Lettre de Ninon de Lenclos à Charles de Saint-Évremond (« J’étois dans ma chambre… »)


XCIX. Lettre de Mlle de Lenclos à Saint-Évremond, 1694.


LA MÊME À SAINT-ÉVREMOND.
(1694.)

J’estois dans ma chambre, toute seule et très lasse de lecture, lorsque l’on me dit : Voilà un homme de la part de M. de Saint-Évremond. Jugez si tout mon ennui ne s’est pas dissipé dans le moment. J’ai eu le plaisir de parler de vous, et j’en ai appris des choses que les lettres ne disent point : votre santé parfaite et vos occupations. La joie de l’esprit en marque la force, et votre lettre, comme du temps que M. d’Olonne vous faisoit suivre, m’assure que l’Angleterre vous promet encore quarante ans de vie ; car il me semble que ce n’est qu’en Angleterre que l’on parle de ceux qui ont vécu au delà de l’âge de l’homme. J’aurois souhaité de passer ce qui me reste de vie avec vous. Si vous aviez pensé, comme moi, vous seriez ici. Il est pourtant assez beau de se souvenir toujours des personnes que l’on a aimées, et c’est peut-être pour embellir mon épitaphe, que cette séparation du corps s’est faite. Je souhaiterais que le jeune prédicateur1 m’eût trouvée dans la gloire de Niquée2, où l’on ne changeoit point, car il me paroît que vous m’y croyez des premières enchantées. Ne changez point vos idées sur cela, elles m’ont toujours été favorables ; et que cette communication, que quelques philosophes croyoient au-dessus de la présence, dure toujours.

J’ai témoigné à M. Turretin la joie que j’aurois de lui être bonne à quelque chose : il a trouvé ici de mes amis, qui l’ont jugé digne des louanges que vous lui donnez. S’il veut profiter de ce qui nous reste d’honnêtes abbés, en l’absence de la cour, il sera traité comme un homme que vous estimez. J’ai lu devant lui votre lettre, avec des lunettes : mais elles ne me siéent pas ; j’ai toujours eu la mine grave. S’il est amoureux de mérite, que l’on appelle ici distingué, peut-être que votre souhait sera accompli, car tous les jours on me veut consoler de mes pertes, par ce beau mot.

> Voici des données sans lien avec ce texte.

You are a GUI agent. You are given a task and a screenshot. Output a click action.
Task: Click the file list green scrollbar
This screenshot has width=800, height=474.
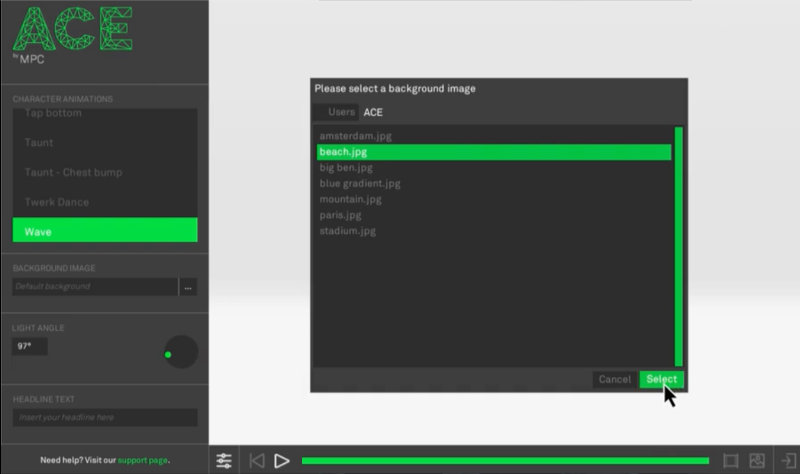click(679, 245)
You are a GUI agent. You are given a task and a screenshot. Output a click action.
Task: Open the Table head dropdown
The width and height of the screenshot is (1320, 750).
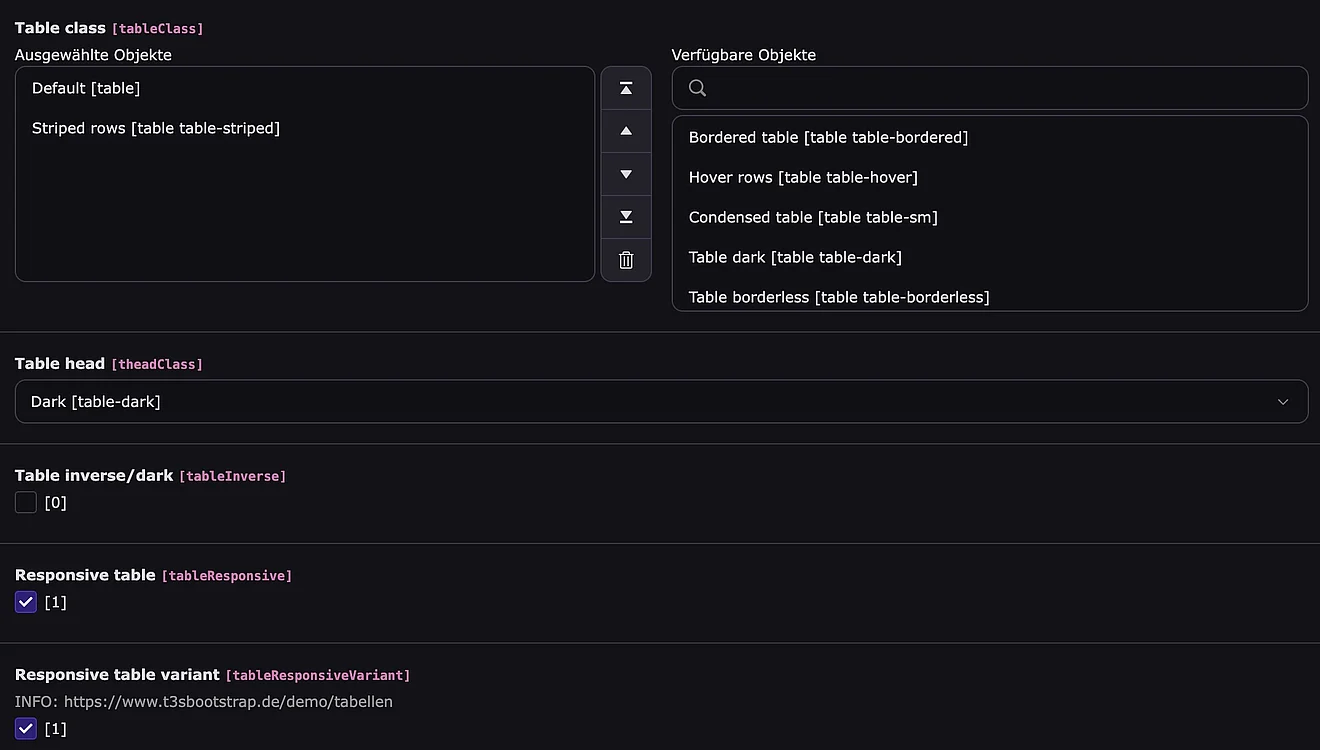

J’ai su que vous souhaitiez La Fontaine en Angleterre3 : on n’en jouit guère à Paris ; sa tête est bien affoiblie. C’est le destin des poëtes ; le Tasse et Lucrèce l’ont éprouvé. Je doute qu’il y ait eu du philtre amoureux, pour La Fontaine ; il n’a guère aimé de femmes qui en eussent pu faire la dépense.


NOTES DE L’ÉDITEUR

1. M. Alphonse Turretin, pasteur et professeur de l’Académie de Genève.

2. Voy. les Amadis et les Contes de fées.

3. C’est en 1687, après la conversion de Mme de la Sablière, que Mme de Bouillon, Mme de Mazarin et Saint-Évremond avoient eu cette pensée. Voy. le récit de ce qui s’est passé, à ce sujet, dans l’Histoire de La Fontaine, par M. Walckenaer, p. 439 et suiv.